_GOAL OF THE EXERCISE_
Please copy out every line of the entries below word for word, leaving the pictures out of your answer.

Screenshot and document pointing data
* * * * * * * * *

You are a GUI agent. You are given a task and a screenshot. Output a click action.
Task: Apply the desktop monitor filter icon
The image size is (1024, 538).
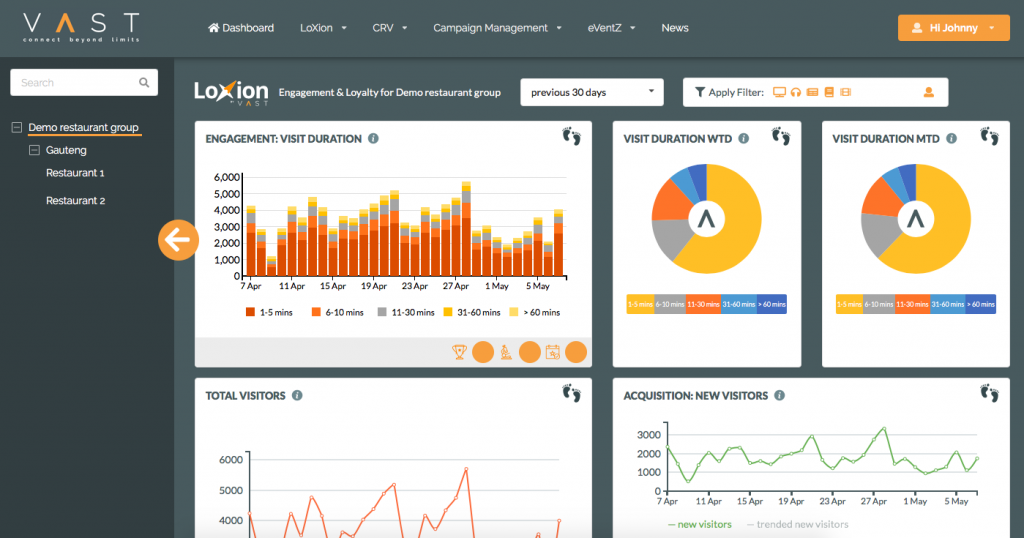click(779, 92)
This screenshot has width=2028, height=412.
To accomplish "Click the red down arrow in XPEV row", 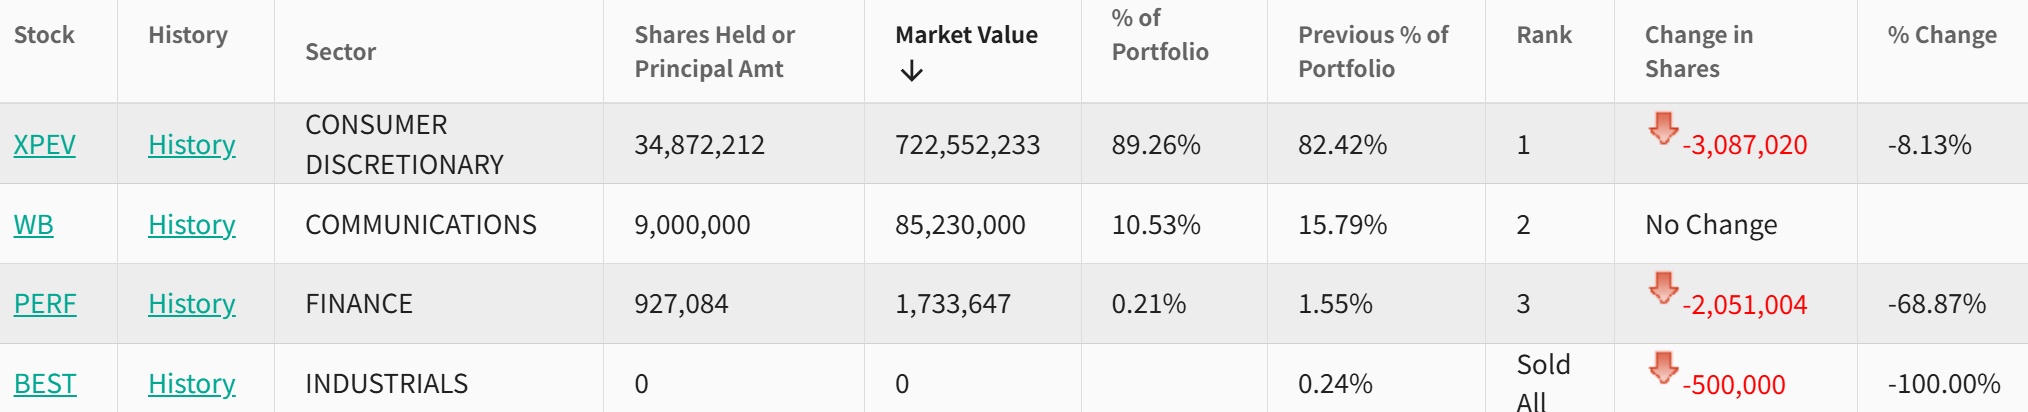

* * * * * * * * *

_COMPLETED EXERCISE_
You are a GUI agent. You are given a task and a screenshot. Output a click action.
Task: Apply the desktop monitor filter icon
The image size is (1024, 538).
click(779, 92)
This screenshot has width=2028, height=412.
To accomplish "Click the red down arrow in XPEV row", 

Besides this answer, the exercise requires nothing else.